CRITIQUE - Célébrer la féminité en musique

Le Festival Montréal Baroque nous offrait cette année une puissante preuve de la pertinence des productions artistiques qui commencent tout juste à tourner la page sur 24 mois de misère, en intitulant cette 20e édition Cadence féminine. Si la thématique choisie est bienvenue, les sombres nouvelles en provenance du sud ont indubitablement teinté l’écoute des spectateurs pendant les quatre jours où se succédaient conférences, concerts intimes et spectacles à grands effectifs. La proposition du festival, donner une voix à des compositrices du passé, a pris un sens encore plus concret à l’annonce de l’invalidation du jugement Roe C. Wade par la Cour suprême américaine. Dans ce contexte, il était difficile de ne pas réfléchir à la situation actuelle, même en ayant les yeux momentanément tournés vers le passé. 

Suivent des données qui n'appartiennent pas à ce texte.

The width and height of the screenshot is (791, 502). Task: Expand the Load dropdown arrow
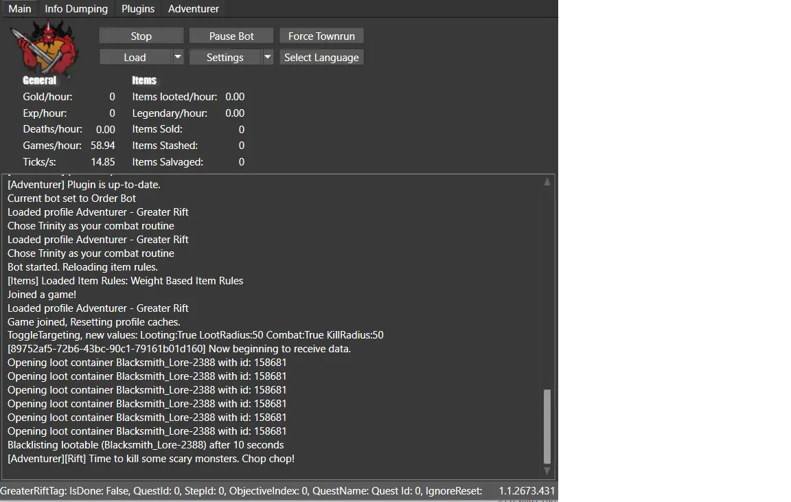178,57
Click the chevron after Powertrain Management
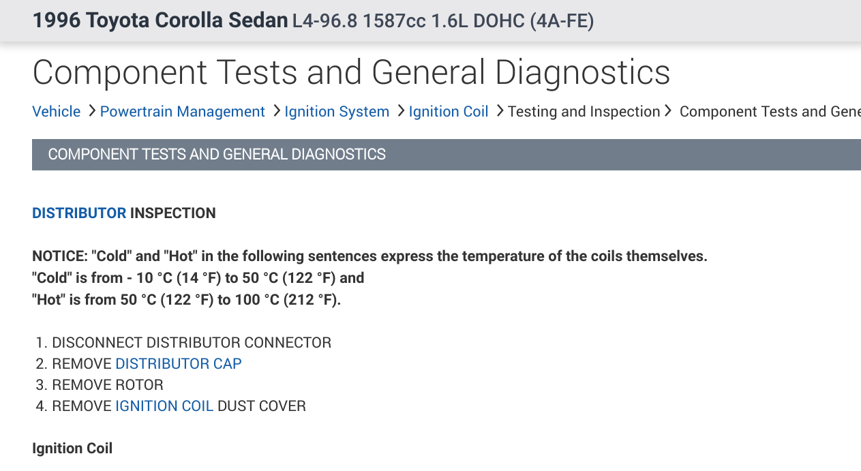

Pour ouvrir le festival, la direction a choisi de présenter l’ensemble Infusion Baroque avec la soprano Ariadne Lih dans un concert intime où l’on mettait en vedette quatre compositrices et interprètes des 17e et 18e siècles. Infusion Baroque n’en est pas à ses premières armes sur ce thème. En effet, à la suite d’un concert en 2017 intitulé Virtuosa, l’ensemble propose un véritable projet d’envergure visant à présenter des figures féminines oubliées ou peu connues du public, avec des capsules sur le web, une table de discussion filmée et maintenant un disque tout fraichement sorti. Infusion Baroque était véritablement le meilleur choix pour ouvrir cette édition du festival, d’autant plus que l’intérêt du spectacle ne résidait pas simplement dans une démarche artistique pertinente, paramètre essentiel mais parfois négligé, mais également dans une exécution sans failles. 

Les musiciennes ont mis de l’avant leur excellente compréhension du discours musical présent dans les pièces instrumentales, mais également leur époustouflante virtuosité. À ce titre, saluons le travail d’Alexa Raine-Wright et d’Andrea Stewart dans la sonate pour flûte de Wilhelmine von Bayreuth, assurément un des moments forts du concert.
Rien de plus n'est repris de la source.